Evergreen is currently licensed for 244 beds, and the state requires a so-called Certificate of Need before those numbers could increase, Gepner said. The hospital might apply for the certificate as early as next year, but initial plans call for moving beds out of the existing hospital into the new building, instead of adding new ones, she said.
"We have about 190 beds in the old portion of the hospital," Gepner said, adding that those rooms are too small to hold new medical equipment that didn't exist when the rooms were added in the early 1970s. "It's more expensive to renovate them than to move them," she said. The older rooms will be converted to other uses such as patient-support services.
The new patient rooms will be located on the second through fifth floors of the new building. The ground floor will become a new hospital lobby, and the top three floors will be used as the
need arises, Gepner said. The eight-story building will also be able to accommodate up to six large operating rooms, according to a press release from Evergreen.
The new, 40,000-square-foot emergency center will also meet a very real need, according to Gepner. Originally designed to handle around 28,000 patients a year, the old ER treated more than 50,000 people last year, she said.
The change represents about a 10-percent jump in growth each year. "We don't expect that to slow down," Gepner said. The higher numbers reflect a demographic trend that saw a 26 percent jump in Hospital District population from 1993 to 2003, she explained.
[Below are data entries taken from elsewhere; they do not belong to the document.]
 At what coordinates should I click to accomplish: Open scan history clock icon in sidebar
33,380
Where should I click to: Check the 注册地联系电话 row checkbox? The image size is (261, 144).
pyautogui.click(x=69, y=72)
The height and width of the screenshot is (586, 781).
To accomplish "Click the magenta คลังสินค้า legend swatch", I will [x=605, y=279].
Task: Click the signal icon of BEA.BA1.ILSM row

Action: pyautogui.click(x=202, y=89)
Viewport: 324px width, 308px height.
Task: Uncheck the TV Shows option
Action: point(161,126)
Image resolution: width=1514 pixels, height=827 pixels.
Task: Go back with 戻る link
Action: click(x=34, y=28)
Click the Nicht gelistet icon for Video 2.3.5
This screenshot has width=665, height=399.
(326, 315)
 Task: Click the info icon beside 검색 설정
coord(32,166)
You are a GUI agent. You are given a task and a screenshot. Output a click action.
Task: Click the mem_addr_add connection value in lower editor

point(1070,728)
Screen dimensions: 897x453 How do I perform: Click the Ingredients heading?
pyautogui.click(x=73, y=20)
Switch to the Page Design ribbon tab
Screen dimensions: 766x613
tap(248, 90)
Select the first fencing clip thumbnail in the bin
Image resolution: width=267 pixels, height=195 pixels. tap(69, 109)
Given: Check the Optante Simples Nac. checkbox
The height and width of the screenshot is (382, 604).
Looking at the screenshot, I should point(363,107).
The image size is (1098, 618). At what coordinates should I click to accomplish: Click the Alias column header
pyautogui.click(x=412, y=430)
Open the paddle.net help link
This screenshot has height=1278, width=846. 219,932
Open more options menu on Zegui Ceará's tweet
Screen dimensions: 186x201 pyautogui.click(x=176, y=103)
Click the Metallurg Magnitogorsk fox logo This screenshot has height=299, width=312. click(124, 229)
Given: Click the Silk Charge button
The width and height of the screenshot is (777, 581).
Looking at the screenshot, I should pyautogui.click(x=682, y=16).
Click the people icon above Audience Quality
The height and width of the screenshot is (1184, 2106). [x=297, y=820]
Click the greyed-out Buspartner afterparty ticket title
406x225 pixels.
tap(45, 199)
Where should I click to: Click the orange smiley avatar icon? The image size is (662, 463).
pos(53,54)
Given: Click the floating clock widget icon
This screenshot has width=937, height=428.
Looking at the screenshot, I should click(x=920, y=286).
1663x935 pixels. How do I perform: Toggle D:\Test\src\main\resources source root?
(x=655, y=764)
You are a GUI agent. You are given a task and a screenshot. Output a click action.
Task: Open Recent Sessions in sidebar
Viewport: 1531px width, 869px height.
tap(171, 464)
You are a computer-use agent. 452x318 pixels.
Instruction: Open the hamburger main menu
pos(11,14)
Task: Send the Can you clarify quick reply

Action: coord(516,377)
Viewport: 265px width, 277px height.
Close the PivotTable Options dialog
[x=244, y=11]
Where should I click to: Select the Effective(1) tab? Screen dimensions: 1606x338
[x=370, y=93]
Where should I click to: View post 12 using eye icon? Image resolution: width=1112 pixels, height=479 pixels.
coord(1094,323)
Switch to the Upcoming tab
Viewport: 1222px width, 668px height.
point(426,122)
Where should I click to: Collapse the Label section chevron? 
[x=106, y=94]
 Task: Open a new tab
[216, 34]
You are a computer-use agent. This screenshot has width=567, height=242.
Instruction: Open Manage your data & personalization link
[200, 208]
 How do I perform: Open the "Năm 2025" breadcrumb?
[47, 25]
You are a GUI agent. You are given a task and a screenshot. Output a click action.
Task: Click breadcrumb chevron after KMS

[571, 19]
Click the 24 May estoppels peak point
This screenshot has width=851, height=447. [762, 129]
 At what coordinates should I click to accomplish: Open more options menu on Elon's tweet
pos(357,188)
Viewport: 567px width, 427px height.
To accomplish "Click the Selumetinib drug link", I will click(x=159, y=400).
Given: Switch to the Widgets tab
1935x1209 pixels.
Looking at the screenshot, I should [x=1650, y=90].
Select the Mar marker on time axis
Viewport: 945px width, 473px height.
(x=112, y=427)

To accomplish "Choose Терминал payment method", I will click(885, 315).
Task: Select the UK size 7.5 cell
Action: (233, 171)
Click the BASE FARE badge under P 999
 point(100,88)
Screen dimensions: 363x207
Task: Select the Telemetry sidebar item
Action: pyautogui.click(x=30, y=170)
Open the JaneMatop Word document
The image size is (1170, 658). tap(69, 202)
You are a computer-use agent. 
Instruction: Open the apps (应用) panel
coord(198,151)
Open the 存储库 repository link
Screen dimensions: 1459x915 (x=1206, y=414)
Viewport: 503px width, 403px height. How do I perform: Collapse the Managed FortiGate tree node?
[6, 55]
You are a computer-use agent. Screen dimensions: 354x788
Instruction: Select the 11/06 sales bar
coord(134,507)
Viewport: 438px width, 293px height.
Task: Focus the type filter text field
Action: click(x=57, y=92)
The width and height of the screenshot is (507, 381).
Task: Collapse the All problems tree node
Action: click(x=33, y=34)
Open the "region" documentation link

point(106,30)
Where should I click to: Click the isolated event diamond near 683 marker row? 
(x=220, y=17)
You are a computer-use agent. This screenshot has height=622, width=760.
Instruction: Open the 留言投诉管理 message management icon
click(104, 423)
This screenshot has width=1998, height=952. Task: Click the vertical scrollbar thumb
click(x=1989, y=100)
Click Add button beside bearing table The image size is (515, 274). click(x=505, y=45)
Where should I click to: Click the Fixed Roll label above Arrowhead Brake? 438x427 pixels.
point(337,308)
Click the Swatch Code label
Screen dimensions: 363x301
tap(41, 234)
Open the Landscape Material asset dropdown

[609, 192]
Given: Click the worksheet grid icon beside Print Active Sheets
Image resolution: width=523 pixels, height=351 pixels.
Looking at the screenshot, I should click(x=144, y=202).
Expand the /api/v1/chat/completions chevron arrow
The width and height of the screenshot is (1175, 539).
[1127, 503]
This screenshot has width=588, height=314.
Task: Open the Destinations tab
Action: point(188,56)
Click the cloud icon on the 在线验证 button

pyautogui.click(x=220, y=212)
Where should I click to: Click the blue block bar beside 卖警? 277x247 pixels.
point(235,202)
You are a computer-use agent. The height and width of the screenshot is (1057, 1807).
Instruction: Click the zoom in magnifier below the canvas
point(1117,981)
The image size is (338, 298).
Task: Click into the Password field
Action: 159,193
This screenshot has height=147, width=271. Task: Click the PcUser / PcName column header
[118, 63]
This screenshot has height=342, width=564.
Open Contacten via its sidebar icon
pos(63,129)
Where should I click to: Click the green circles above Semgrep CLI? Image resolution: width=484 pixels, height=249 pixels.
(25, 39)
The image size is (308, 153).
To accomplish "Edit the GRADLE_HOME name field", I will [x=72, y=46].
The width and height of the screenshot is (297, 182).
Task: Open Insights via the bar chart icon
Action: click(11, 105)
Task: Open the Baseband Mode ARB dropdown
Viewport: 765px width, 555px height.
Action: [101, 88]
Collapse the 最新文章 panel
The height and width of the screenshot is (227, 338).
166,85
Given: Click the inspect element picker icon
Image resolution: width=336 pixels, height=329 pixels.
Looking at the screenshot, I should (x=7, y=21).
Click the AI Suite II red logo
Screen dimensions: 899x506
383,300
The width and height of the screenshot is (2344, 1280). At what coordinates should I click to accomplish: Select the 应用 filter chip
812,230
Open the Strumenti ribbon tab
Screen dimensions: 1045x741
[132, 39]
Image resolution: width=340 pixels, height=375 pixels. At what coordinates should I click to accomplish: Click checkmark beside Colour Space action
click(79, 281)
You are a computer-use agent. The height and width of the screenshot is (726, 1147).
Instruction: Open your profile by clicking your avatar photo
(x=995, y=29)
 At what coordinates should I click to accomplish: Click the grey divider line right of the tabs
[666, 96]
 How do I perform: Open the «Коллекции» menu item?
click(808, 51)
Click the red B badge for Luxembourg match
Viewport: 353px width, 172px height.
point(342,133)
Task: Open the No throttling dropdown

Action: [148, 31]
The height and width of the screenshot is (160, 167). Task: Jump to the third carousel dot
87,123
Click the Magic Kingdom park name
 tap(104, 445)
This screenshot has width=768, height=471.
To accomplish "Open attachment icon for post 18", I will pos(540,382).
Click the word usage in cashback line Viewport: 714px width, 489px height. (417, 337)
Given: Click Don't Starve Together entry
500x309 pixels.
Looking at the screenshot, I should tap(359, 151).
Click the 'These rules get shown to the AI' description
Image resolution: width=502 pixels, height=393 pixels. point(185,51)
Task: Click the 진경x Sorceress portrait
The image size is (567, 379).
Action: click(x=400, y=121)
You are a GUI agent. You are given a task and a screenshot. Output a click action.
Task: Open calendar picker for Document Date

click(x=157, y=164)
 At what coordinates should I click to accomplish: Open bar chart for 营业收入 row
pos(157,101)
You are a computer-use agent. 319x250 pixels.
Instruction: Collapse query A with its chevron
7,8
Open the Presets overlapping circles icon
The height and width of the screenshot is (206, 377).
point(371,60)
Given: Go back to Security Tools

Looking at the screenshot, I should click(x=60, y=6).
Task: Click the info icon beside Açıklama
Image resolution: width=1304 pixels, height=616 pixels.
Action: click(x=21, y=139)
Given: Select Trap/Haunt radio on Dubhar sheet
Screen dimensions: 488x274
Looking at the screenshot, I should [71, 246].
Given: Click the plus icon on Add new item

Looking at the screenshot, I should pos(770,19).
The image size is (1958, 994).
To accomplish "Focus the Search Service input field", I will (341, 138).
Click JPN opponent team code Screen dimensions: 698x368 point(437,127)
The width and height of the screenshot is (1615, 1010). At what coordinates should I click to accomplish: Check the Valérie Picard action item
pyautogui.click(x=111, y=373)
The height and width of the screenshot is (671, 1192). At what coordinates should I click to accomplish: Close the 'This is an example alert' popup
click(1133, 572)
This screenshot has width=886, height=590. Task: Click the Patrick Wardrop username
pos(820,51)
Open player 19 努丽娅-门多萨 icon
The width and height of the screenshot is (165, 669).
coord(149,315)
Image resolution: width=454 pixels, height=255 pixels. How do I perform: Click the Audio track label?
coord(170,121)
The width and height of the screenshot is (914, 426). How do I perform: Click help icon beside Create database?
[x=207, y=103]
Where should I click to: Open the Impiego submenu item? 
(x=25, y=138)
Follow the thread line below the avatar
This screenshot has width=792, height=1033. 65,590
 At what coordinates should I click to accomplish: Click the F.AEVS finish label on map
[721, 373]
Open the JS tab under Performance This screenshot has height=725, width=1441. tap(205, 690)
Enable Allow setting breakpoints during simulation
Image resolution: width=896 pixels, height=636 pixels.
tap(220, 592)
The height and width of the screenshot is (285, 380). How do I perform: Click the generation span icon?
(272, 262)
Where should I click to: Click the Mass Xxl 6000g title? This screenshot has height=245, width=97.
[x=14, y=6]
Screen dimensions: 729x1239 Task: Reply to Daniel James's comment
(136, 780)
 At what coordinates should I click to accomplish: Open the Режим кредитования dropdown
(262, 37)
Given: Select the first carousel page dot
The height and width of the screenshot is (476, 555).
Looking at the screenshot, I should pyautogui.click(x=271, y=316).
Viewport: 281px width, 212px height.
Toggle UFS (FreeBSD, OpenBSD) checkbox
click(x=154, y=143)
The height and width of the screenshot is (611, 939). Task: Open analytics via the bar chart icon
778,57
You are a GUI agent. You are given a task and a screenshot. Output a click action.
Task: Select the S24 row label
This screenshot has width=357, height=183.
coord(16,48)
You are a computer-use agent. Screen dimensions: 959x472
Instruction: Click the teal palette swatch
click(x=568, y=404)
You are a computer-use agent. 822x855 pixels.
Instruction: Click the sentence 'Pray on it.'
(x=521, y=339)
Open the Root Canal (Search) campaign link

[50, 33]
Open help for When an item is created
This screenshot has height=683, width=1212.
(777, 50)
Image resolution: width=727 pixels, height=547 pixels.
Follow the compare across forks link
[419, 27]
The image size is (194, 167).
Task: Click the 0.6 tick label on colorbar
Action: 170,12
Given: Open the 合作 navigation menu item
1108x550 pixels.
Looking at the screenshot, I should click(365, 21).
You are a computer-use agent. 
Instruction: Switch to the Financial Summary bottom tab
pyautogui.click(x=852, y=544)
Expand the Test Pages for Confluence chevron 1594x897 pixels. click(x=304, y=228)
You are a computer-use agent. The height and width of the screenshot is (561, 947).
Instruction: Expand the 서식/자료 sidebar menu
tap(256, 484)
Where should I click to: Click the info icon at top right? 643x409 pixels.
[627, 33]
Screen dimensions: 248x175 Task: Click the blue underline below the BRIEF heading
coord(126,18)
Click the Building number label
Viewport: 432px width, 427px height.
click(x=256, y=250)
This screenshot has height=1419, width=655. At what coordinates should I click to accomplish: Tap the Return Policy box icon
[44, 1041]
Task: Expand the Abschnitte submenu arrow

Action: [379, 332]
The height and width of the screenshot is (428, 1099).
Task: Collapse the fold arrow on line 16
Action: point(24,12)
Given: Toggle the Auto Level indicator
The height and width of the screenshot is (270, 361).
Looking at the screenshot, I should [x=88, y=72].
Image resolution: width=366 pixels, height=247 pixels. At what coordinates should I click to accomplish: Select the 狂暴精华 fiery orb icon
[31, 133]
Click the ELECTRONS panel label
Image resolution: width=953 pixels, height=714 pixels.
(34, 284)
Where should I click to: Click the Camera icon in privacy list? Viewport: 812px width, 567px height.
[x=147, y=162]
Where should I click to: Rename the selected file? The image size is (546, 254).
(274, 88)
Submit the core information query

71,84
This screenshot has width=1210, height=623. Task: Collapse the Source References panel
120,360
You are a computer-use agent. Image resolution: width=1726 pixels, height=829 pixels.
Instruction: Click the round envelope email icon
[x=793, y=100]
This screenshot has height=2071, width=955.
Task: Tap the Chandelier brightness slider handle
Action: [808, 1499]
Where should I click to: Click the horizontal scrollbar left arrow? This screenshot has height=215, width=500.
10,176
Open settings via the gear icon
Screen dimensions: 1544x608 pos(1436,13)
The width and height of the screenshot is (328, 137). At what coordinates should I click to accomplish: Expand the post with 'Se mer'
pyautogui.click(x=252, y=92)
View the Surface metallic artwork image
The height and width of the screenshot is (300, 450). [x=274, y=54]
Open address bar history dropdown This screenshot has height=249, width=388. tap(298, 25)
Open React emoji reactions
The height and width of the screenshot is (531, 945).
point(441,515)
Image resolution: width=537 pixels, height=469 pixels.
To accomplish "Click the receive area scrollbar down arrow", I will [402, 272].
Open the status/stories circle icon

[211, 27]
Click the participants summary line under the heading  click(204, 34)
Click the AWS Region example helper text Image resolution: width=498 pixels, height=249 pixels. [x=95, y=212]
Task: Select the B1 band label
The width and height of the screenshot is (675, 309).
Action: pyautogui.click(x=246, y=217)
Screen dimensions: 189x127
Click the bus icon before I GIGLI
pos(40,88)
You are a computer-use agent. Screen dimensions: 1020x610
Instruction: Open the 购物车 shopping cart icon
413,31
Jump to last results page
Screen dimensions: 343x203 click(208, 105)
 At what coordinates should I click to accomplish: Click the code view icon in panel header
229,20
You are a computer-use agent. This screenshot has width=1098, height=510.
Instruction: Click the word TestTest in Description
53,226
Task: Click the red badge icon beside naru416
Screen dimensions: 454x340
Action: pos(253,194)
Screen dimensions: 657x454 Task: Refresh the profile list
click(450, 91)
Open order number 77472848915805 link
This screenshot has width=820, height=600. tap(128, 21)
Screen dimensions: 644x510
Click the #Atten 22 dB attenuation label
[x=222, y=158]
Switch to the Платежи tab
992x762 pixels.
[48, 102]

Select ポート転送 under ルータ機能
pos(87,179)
"This expansion will allow us to address critical space issues and allow patients to receive more specialty services closer to home," according to Evergreen CEO, Steve Brown.
In the zone
"Three major (Totem Lake) developments are in play," said Eric Shields, Kirkland's Planning Director. The mall and the hospital are two, but a mixed-use area west of the hospital is another, he said. "What we're doing is implementing the neighborhood plan."
It's not easy. "This is the first area, and the most complex area to rewrite zoning codes," Shields said. The changes also include design guidelines for redevelopment, and those guidelines include elements such as a call for creating more open space.
"It's really very good timing," he said of the mall's sale and the hospital's expansion. "We did complete regulations for the hospital last year," Shields added.
"The hospital clearly has growth potential," he said, speculating that the growth might include new medical offices on mall property. And representatives from the new owners of the mall will be working with the design-review board this spring on redevelopment plans, Shields added.
"For the community as a whole, this will re-energize the area," he said of all the development plans that have cropped up lately.